Friday, August 25, 2006

Yeah…that’s what I do… Just write

“Stop thinking anil ! – its too depressive, I mean those words you wrote- they were so depressive”- her pensive voice crackled down on the phone.

I shrugged my shoulder …”Hey – I never set out with a mind that I would write something depressive and make people mull over it…no…I write what comes to my mind, collate it and then proof read to censor out the foul. That’s it !!”

The conversation ended there- but it left me with that queer feeling.

I write….I recite.

May be just write- never recite though- very rarely do I ever recite my scribes…I just write. Yes… that’s what I just do…. Write.

I want my fingers to speak in cipher and symbol, in character and punctuation – I want them to speed across this empty slate of white, filling it with curves of black representing the underlying idea and passion.

I don’t know why I want others to read it but I know that I want them to – I want them to, for a brief fleeting moment – see what I see, to feel what I feel in the void of my skull…Understand the world through my eyes, and be brightened, saddened, twisted, bent, gyred, spun, and transformed.
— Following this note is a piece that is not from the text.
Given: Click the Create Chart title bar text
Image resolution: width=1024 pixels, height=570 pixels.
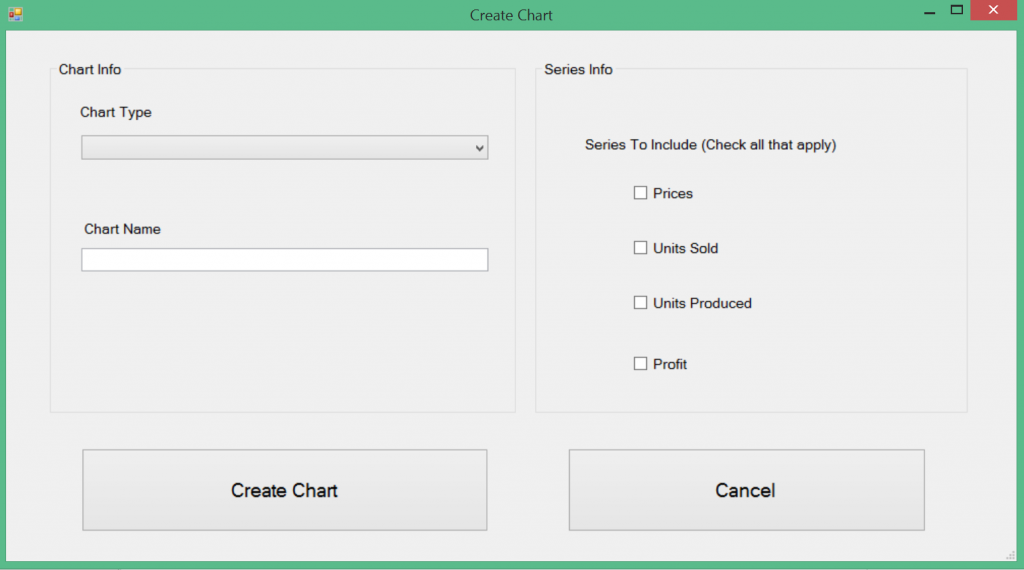Looking at the screenshot, I should tap(511, 15).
No…nay it is not ego that drives me so to write – there is nothing inside me so great that I must stop at nothing to get it out, No …there isn’t any explosion of math and science and passion that threatens to tear me at my seams.

No…It is not sadness, madness, or gladness that makes me write these things – it isn’t some overwhelming fire of humanity. My life is not a particularly interesting one, my struggles not particularly unique. And yet – there is something here. Something alive inside the skull, chewing away at every thought – fattening like a larva on a mulberry bush – driving some arcane wheels in my head.
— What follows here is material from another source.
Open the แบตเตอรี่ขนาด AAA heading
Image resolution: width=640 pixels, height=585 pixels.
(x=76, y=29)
Yes it is that something that is turning some dust-covered gears and animating my fingers to write, and simply fill the page with alphabets.

They say that words can create a hell or paint a slice of heaven in your mind…so apt…so true…So be it that it is through this writing that you and I can grasp up to the heavens of our own design, and sit for a while, enjoying the gentle ebb of time, like two idle lovers caught on an indolent summer in a hammock. I know that when I write, I can turn to you, and as my fingers speak to you in confidential tones, you can see things the way I do.

Simple things sometimes, the gentle swell of sea on a shore, the delicate sway of a single strand of grass caught in the wind, eyes shining with starlight. Complex things too: an ant-hill overflowing with activity, a million times a million engines of desire performing those tasks which define them.

I will say: Can you see this all? Isn’t it beautiful? And then you might understand why I write. Then you might see what it really is that drives me forward, as surely as an electron spins itself into eternity. The ants, the beach, the grass, the people, the laughter, the light, the stars, everything- Things which are neither bad, nor good – nor do I wish to ever think in such black and white, love and hate, destroy and create terms.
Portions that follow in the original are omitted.